● **What to do**:
From the data below, return the exact lines starting at the line containing "uzate (97, 2128)" and ending at the line containing "[Close] (578, 2559)", both included, and nothing else.

● **Records for the exercise**:
=======

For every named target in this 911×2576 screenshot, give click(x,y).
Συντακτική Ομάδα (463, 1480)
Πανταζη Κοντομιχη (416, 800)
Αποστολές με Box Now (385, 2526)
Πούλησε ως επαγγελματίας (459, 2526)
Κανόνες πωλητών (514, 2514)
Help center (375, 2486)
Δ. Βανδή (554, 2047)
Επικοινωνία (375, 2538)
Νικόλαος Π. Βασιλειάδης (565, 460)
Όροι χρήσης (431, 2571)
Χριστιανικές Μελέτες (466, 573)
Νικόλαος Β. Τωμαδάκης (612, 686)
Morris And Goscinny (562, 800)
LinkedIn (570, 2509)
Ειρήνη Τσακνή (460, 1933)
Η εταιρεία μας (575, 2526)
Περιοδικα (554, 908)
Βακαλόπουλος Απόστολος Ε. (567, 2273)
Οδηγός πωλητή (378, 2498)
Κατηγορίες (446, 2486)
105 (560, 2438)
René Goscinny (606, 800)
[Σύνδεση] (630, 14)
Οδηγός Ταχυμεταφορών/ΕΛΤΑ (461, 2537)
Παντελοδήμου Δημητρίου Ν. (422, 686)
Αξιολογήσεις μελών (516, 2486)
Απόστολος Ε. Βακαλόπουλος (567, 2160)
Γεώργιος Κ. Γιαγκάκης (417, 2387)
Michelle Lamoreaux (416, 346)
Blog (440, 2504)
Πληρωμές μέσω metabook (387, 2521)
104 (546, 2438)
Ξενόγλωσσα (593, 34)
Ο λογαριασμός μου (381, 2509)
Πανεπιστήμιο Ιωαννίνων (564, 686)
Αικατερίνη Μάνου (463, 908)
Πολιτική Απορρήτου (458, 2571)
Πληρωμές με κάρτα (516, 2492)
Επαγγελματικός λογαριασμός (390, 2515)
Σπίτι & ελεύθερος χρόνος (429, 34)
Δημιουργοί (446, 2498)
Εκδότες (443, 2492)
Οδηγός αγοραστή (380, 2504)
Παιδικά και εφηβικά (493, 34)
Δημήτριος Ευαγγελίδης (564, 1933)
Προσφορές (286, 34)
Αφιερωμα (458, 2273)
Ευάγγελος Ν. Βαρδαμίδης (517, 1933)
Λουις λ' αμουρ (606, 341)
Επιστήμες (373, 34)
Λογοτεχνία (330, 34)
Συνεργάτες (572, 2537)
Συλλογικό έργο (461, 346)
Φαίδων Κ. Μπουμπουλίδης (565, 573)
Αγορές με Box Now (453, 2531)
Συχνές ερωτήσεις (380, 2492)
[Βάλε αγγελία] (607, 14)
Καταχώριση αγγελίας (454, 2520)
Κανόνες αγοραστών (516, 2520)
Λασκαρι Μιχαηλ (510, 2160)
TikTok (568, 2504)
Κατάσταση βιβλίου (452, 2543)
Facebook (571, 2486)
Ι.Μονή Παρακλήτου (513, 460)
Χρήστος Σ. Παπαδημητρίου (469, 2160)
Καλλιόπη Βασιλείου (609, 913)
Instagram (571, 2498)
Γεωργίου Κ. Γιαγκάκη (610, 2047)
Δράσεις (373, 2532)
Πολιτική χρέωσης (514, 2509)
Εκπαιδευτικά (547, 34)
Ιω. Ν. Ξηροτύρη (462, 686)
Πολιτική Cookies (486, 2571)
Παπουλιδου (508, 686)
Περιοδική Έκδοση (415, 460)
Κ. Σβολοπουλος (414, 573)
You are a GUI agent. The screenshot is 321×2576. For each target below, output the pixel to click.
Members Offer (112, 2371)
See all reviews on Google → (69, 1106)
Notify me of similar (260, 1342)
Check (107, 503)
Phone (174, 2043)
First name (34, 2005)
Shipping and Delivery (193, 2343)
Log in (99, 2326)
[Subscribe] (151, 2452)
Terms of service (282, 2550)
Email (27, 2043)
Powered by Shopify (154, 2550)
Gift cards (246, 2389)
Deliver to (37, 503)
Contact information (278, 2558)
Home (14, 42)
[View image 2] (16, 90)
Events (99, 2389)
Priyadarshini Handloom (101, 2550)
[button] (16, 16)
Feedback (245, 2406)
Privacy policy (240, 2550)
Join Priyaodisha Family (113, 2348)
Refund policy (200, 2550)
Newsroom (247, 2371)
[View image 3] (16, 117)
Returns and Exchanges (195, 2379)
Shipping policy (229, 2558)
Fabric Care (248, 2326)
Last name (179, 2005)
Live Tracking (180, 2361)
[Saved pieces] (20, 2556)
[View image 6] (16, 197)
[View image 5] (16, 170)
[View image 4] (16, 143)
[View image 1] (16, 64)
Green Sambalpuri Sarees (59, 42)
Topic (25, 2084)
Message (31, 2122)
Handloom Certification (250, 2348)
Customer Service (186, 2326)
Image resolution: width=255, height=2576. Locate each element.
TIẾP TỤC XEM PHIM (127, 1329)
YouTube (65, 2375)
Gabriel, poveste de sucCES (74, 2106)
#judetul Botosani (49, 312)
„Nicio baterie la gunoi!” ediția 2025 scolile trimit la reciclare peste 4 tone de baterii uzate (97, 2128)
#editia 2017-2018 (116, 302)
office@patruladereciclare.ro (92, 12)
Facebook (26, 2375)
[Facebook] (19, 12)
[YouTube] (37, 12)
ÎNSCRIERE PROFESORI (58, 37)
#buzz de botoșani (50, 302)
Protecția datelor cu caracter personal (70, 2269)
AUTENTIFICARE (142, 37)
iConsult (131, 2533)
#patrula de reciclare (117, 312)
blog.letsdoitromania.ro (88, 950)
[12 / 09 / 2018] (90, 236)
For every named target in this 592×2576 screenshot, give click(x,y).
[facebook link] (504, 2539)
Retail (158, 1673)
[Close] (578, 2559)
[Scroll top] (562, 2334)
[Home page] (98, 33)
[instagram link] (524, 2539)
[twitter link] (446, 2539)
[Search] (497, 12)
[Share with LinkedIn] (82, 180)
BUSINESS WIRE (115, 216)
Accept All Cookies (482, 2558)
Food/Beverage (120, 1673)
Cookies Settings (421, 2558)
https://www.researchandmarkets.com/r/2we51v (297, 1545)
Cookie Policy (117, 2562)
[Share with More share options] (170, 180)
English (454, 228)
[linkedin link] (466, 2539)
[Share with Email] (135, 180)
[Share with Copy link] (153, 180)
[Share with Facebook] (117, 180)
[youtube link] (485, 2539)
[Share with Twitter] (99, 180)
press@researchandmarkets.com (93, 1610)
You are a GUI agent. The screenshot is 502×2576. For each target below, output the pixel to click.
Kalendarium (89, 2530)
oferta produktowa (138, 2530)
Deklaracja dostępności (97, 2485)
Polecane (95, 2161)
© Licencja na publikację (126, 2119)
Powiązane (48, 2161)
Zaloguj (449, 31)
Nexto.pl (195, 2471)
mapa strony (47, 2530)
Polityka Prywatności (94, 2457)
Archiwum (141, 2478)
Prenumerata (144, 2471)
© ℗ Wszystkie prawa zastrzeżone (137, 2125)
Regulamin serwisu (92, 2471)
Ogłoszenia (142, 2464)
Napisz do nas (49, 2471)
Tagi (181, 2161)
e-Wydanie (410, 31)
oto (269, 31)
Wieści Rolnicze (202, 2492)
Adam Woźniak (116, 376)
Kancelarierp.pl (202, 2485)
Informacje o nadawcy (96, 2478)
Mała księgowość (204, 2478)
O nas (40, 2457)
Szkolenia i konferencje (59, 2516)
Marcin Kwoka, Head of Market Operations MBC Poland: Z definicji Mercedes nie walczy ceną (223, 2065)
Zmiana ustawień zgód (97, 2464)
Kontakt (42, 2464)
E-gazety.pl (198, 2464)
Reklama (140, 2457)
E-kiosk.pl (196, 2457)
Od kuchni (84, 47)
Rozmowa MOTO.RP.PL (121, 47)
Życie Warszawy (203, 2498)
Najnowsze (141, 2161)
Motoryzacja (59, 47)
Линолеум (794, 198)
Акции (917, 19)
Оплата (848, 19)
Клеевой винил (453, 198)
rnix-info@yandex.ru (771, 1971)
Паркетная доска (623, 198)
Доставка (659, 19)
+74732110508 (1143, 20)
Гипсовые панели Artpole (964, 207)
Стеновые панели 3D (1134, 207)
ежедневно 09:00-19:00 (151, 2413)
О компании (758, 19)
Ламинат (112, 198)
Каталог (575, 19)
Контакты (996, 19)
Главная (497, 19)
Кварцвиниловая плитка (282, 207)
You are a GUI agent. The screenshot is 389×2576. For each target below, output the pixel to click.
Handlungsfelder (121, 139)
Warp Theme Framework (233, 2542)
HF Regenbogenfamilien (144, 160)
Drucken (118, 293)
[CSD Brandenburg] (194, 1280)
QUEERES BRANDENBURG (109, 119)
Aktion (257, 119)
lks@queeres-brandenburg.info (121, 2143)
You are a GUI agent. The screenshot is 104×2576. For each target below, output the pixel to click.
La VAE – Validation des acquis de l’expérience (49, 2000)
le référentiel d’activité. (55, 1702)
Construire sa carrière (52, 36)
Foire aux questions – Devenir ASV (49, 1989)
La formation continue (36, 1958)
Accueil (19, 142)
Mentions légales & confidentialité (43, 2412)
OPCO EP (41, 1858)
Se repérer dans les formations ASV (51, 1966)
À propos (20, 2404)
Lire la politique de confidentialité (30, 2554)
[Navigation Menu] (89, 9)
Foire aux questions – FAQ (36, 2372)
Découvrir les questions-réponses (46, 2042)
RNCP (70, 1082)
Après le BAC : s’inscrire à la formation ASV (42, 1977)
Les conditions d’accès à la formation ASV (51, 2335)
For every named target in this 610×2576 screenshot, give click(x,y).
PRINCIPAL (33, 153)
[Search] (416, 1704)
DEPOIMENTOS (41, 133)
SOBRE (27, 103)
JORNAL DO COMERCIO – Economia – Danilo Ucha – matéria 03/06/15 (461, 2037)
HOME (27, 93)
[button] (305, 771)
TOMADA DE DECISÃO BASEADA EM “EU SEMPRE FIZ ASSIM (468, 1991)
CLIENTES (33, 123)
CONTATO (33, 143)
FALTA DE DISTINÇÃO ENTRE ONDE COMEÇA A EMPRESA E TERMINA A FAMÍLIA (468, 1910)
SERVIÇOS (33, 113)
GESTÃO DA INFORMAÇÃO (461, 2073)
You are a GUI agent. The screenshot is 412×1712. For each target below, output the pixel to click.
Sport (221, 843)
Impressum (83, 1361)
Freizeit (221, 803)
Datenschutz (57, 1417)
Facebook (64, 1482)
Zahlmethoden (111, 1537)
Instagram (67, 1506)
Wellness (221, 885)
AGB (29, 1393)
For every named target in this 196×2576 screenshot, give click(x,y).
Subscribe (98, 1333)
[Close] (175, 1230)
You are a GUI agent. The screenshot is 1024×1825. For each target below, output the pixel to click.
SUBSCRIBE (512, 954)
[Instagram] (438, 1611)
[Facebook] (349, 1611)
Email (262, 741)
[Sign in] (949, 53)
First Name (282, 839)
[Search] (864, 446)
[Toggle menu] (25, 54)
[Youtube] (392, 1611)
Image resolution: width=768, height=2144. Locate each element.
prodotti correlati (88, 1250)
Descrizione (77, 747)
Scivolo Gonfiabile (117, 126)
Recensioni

=======

● **Answer box**:
„Nicio baterie la gunoi!” ediția 2025 scolile trimit la reciclare peste 4 tone de baterii uzate (97, 2128)
#editia 2017-2018 (116, 302)
office@patruladereciclare.ro (92, 12)
Facebook (26, 2375)
[Facebook] (19, 12)
[YouTube] (37, 12)
ÎNSCRIERE PROFESORI (58, 37)
#buzz de botoșani (50, 302)
Protecția datelor cu caracter personal (70, 2269)
AUTENTIFICARE (142, 37)
iConsult (131, 2533)
#patrula de reciclare (117, 312)
blog.letsdoitromania.ro (88, 950)
[12 / 09 / 2018] (90, 236)
For every named target in this 592×2576 screenshot, give click(x,y).
[facebook link] (504, 2539)
Retail (158, 1673)
[Close] (578, 2559)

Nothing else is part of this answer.